I couldn’t rely on a sibling’s previous experience in school or someone else’s presence, so I was on my own for life transitions. I socialized and made friends quickly and easily. I got over my homesickness in college quicker than some of my peers. Any time I moved — like when I got married and moved colleges and cities — or when I went from undergraduate to graduate school, the transition itself was easy for me because I already knew how to rely on myself.

Cons (or, rather, things I am working on now that I’m older)

1. I struggle with when to express my own thoughts.

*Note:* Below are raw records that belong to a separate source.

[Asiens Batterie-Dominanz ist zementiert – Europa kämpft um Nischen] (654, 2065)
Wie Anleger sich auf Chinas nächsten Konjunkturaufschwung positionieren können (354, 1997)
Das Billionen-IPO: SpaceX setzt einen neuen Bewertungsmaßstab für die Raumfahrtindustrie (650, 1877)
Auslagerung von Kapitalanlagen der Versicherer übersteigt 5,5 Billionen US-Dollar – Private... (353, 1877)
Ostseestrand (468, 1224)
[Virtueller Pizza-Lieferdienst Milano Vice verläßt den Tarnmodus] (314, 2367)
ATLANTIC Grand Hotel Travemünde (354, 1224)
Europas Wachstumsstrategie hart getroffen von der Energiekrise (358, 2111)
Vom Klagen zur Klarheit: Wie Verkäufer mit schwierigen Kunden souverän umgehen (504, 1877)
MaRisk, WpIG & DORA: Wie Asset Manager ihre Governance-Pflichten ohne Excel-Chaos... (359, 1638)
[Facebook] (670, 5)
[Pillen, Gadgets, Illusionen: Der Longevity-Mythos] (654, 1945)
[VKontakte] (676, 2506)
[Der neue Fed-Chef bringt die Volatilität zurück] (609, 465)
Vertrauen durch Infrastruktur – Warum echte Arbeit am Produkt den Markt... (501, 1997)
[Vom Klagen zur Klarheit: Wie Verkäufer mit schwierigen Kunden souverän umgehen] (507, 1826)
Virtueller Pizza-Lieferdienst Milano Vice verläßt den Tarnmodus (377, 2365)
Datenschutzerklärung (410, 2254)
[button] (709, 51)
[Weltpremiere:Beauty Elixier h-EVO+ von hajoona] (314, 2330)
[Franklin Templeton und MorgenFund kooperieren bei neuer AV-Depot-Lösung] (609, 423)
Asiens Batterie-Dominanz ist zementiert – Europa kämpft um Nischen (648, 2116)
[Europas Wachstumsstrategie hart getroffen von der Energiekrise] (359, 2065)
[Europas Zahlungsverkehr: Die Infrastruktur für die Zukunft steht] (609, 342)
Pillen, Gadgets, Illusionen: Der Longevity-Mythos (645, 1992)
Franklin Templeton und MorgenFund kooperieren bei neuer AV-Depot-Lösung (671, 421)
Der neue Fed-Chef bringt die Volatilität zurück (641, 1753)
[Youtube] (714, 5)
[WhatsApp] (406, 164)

When my parents would have friends over — Christmas parties for instance — and they would be immersed in conversations, any time I went over and attempted to get their attention, I was told “adults are speaking” or they would hold up their index finger. While I completely understand I was not to interrupt, they didn’t provide me an indication of when they would be finished or when I could speak. Now, I struggle with knowing when the moment is right to insert myself in conversations, so I wait until people are done speaking. Often times, by the time they are done, what I was about to say is invalid. At work meetings, I am often viewed as not having an opinion or as not being involved. It’s definitely something I am actively working on.

2. I tend to be selfish.

I think this is relatively self-explanatory. I tend to want things to go my way, and I sometimes think my ideas are the best. I didn’t have to consider anyone else’s feelings growing up, aside from my parents’. This has had a negative effect on my marriage, as I often offer up unwanted advice and I come off as not caring about my husband’s feelings. Growing up, I was told I could do anything I wanted. Well, when you get married, you have another person to consider, and I sometimes just hear “you can do anything” and forget about the other person.

3. I am needy.

This is probably not typical of most only children, but I was never alone growing up. My Nana took care of me while my parents worked — I never went to daycare or an after-school program (unless you count sports). This, too, has had an impact on my marriage. I often vie for attention and don’t understand my husband’s job needs his attention or that he can’t be with me all the time for everything. (In fact, I am pretty sure this is why we adopted my dog.)

4. I can be over-reliant on my family.

Again, self-explanatory. I call my mom for every struggle because she’s the only one I know who has been through anything I may be facing. I still think “I want my daddy/mommy” on some occasions.

5. I hate conflict.

The only people I ever had conflict with were my parents, and they, of course, had the final say. As a person with a master’s in communication, I know that conflict in and of itself is not bad. In fact, it is essential for healthy relationships. But I hate it. It scares me. But perhaps that is why I navigate toward it in communication — because I want so badly to understand it and be better.

While there may be some cons, I am glad I grew up without siblings. I got to become my own person on my own time. I didn’t feel pressured to live up to anyone else. When discussing my views on being an only child, both of my parents have jokingly told me: “we got it right the first time, so why would we want to take any chances?” I don’t know if they “got it right” — I’m flawed and far from being the perfect daughter. But I am glad they feel that way. If it weren’t for that decision, I would not be who I am, for better or worse.